City council and the TCHC are also trying to improve the design of the neighbourhood. The Dundas/Sackville rental apartments, for instance, were designed by Peter Clewes for architectsAlliance.
The hope is that with a mix of housing types and with a more visually appealing neighbourhood, residents will feel less socially stigmatized. It is also hoped that the introduction of through traffic and mixed uses will reduce crime. There are already some indications the plan is working. The first market-priced condominium in the project, 1 Cole, has already sold out. And this month saw a bank added to Regent Park.
Another part of the revitalization is to spread social housing out across the city, with the hope that it will integrate and mix low-income with middle and high-income. The recently completed 60 Richmond Street East is a part of this, as is 501 Adelaide Street East.

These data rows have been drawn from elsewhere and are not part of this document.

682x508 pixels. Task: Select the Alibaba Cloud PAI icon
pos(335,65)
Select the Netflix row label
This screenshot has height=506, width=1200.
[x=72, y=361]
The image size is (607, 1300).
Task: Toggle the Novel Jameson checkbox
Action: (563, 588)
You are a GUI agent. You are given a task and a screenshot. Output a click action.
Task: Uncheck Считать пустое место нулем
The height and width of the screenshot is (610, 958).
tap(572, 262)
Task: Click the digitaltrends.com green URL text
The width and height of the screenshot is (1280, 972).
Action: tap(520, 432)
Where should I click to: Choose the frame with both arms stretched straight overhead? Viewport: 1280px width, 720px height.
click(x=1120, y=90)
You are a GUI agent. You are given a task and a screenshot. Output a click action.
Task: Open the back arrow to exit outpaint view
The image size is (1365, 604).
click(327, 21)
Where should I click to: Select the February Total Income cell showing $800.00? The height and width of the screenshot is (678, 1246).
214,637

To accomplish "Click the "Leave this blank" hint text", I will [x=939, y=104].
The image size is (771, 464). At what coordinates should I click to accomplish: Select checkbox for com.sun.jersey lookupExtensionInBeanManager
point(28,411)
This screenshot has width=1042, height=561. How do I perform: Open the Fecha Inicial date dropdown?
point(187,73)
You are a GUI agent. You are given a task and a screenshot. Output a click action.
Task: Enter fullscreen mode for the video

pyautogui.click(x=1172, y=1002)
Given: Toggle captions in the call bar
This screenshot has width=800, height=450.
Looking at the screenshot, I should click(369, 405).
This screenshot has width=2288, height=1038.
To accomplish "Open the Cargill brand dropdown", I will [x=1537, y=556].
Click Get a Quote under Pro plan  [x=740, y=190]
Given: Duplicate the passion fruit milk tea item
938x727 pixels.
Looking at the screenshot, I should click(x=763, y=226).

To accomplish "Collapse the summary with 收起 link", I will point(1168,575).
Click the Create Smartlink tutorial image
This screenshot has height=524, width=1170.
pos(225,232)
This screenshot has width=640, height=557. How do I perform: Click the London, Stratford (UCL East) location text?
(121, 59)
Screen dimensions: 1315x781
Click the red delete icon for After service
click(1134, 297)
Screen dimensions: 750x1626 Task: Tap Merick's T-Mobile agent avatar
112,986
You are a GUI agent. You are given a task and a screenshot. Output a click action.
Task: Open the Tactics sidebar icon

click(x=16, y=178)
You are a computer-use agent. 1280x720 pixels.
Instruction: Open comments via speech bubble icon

There have been controversies. After all, no one knows if this revitalization will have any measurable effect, or if it will make the same mistakes the original project made. Can a sustainable, vibrant community be planned? Some poverty activists, such as the Ontario Coalition Against Poverty (OCAP) fear that mixed use projects are simply a way for low-income communities to become gentrified, forcing poor people out. Others are skeptical that middle-class families will enroll their children in the local schools and integrate with lower-income people.
Whatever the outcome, the revitalization is in full swing. Several videos have been made about, and there is a Flickr pool that follows life in Regent Park through its changes. Other communities in Canada are watching the revitalization closely to see if they should apply its lessons to their social housing.